As 2018 winds down, once again it's time for AMD's annual major feature update for their graphics drivers, Radeon Software. Going by the unassuming title of 'Radeon Software Adrenalin 2019 Edition', today's release is more of an evolution on last year's Adrenalin Edition, bringing improvements and further integration with AMD Link and Radeon Overlay. The headlining feature is the new capability to game stream to a mobile device or VR headset, powered by ReLive and AMD Link. AMD is also addressing highly-demanded user requests as collected on their feature voting and feedback page, now checking 7 out of the top 10 requests.

Additionally, Adrenaline 2019 Edition 18.12.2 also brings WattMan overclocking / undervolting profile presets, WattMan controls in AMD Link and Radeon Overlay, ReLive improvements for streamers, and 'Radeon Advisors', the latter which are new game / settings optimization tools for entry-level users.
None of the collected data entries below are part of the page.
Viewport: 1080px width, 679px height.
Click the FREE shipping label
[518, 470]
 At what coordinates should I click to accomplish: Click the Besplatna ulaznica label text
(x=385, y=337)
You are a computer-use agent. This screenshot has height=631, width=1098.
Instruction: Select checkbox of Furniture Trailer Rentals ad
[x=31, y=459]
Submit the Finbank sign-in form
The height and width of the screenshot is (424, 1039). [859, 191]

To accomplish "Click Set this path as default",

For those just catching up, AMD's cadence of an annual big bang driver update started in 2014 with Catalyst Omega, following up with the introduction of Radeon Software in 2015 and its inaugural Crimson Edition, and subsequent annual updates with Crimson ReLive Edition in 2016 and Adrenaline Edition in 2017.
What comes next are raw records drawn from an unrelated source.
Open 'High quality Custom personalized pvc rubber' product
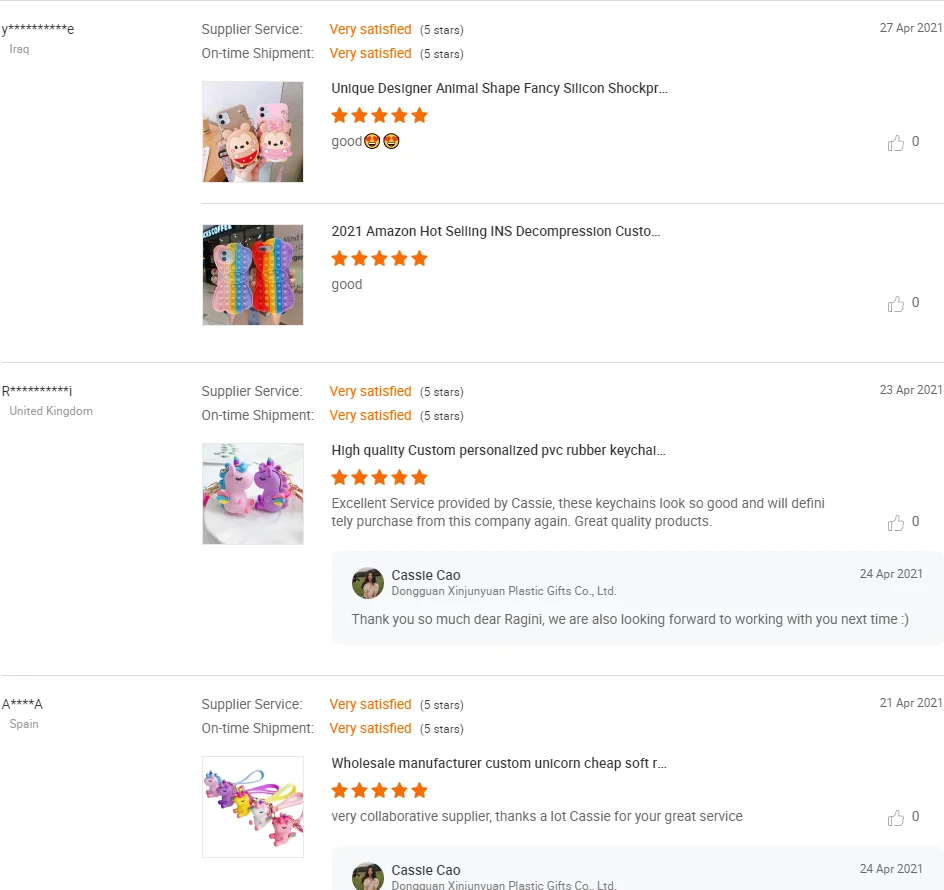Screen dimensions: 944x890 point(498,450)
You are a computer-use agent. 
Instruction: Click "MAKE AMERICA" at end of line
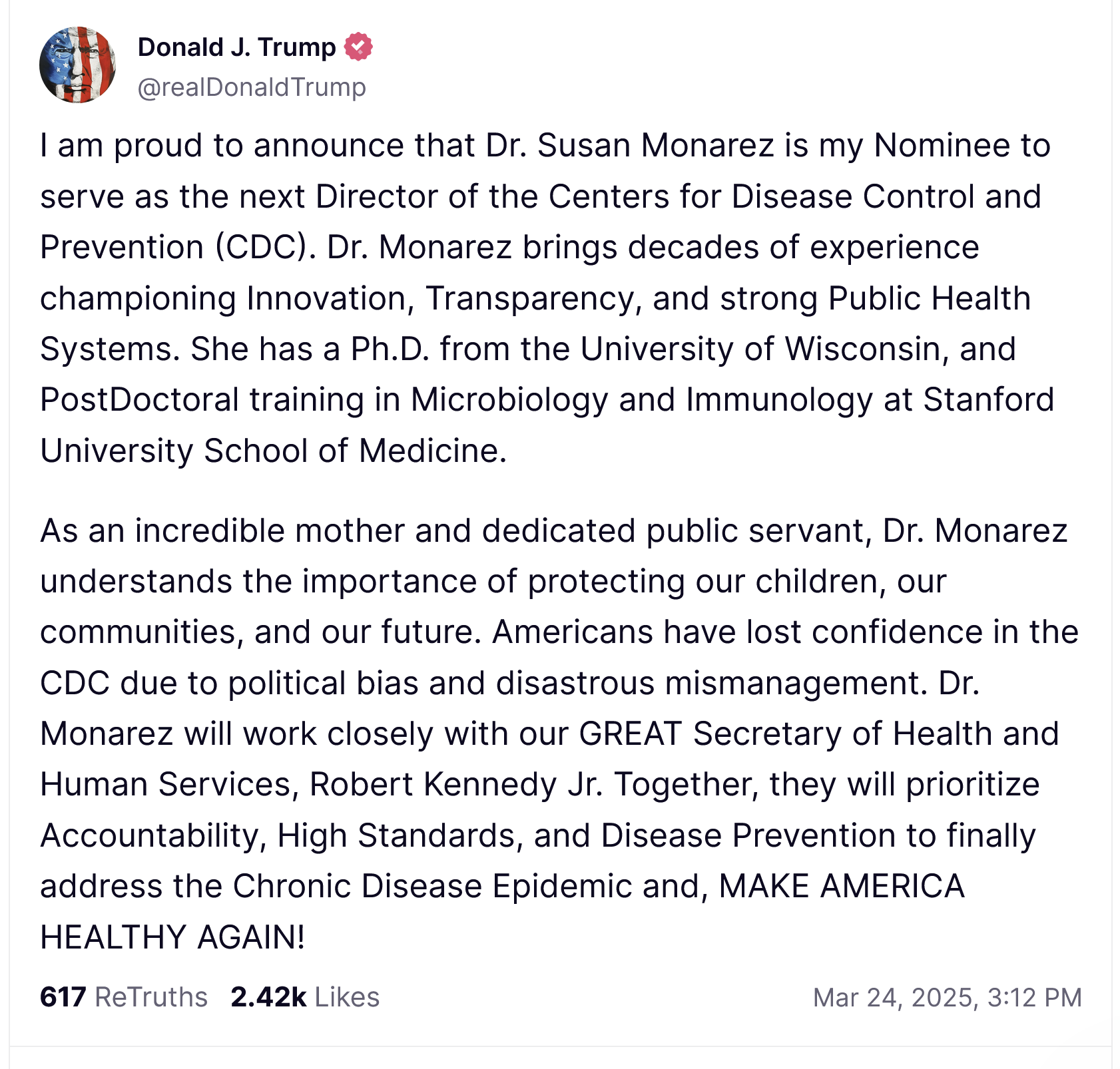842,887
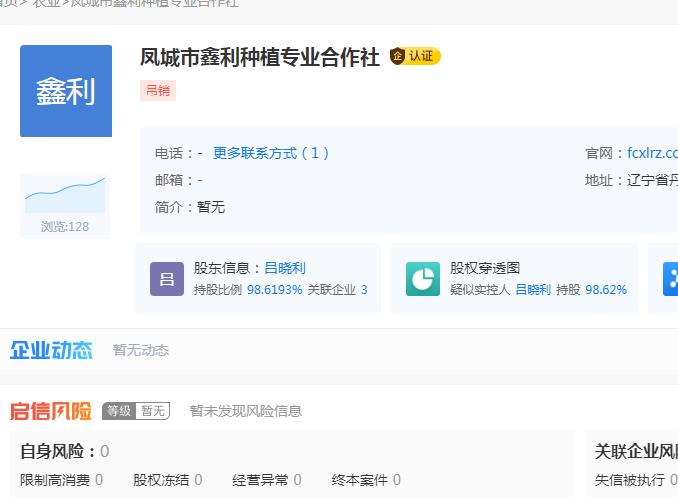Click the green equity penetration chart icon
This screenshot has height=497, width=678.
point(423,279)
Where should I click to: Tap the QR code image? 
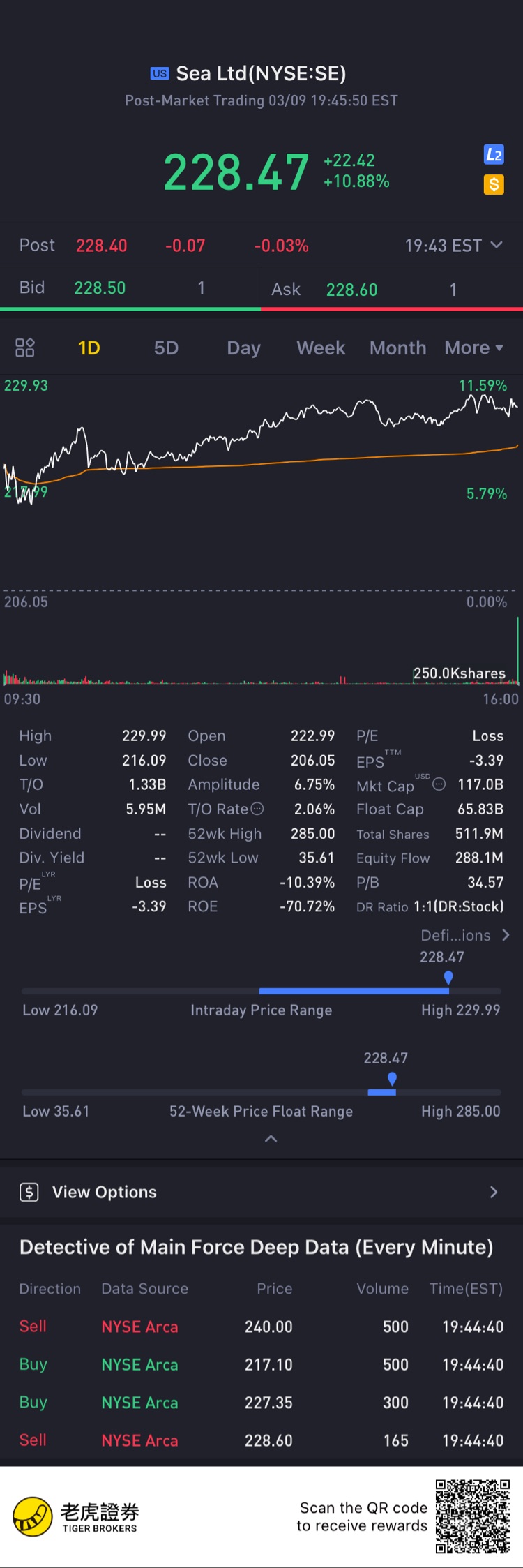[x=473, y=1516]
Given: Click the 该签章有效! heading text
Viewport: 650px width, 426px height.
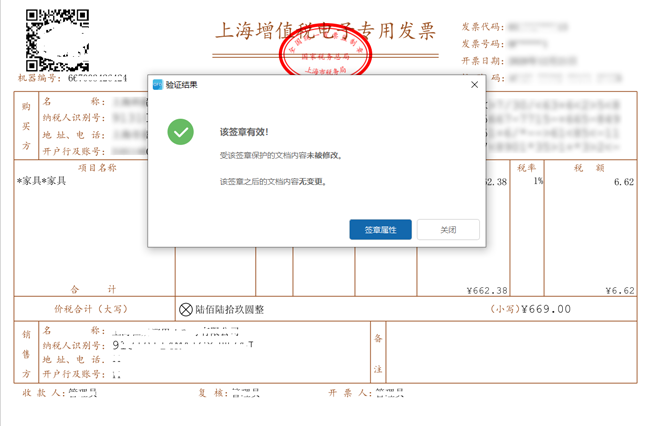Looking at the screenshot, I should [x=244, y=131].
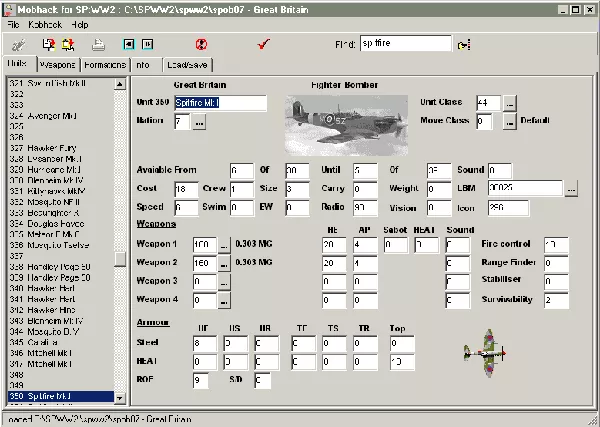Open the Unit Class ellipsis button
This screenshot has width=600, height=427.
tap(509, 103)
This contemporary approach has hotfixes and performance updates occur throughout the year, punctuated by major feature updates and revisions, with overall emphasis on user experience (UX) and quality assurance.

The consistency of the UX is clearer with the latest discrete GPUs, but the same could not be said of AMD's APU offerings. On that note, recent complaints about the status of outdated Ryzen Mobile drivers led AMD to release a statement on the matter. Adrenalin 2019 Edition does not bring any changes on that front, and AMD has nothing to add to their original statement.

The new developments are however far from being irrelevant, as these annual feature updates, better zero-day game support, and cited stability metrics began as a move to spell off the reputation of older AMD / ATI drivers. More directly, a consistent UX presumably also incorporates mobile APUs as well, especially since OEM vendors would have little interest in being involved in that aspect. A meaningful percentage of mainstream users will continue to have their experience with AMD drivers solely dictated by OEMs and without the ability to leverage AMD's improvements in their driver development strategy.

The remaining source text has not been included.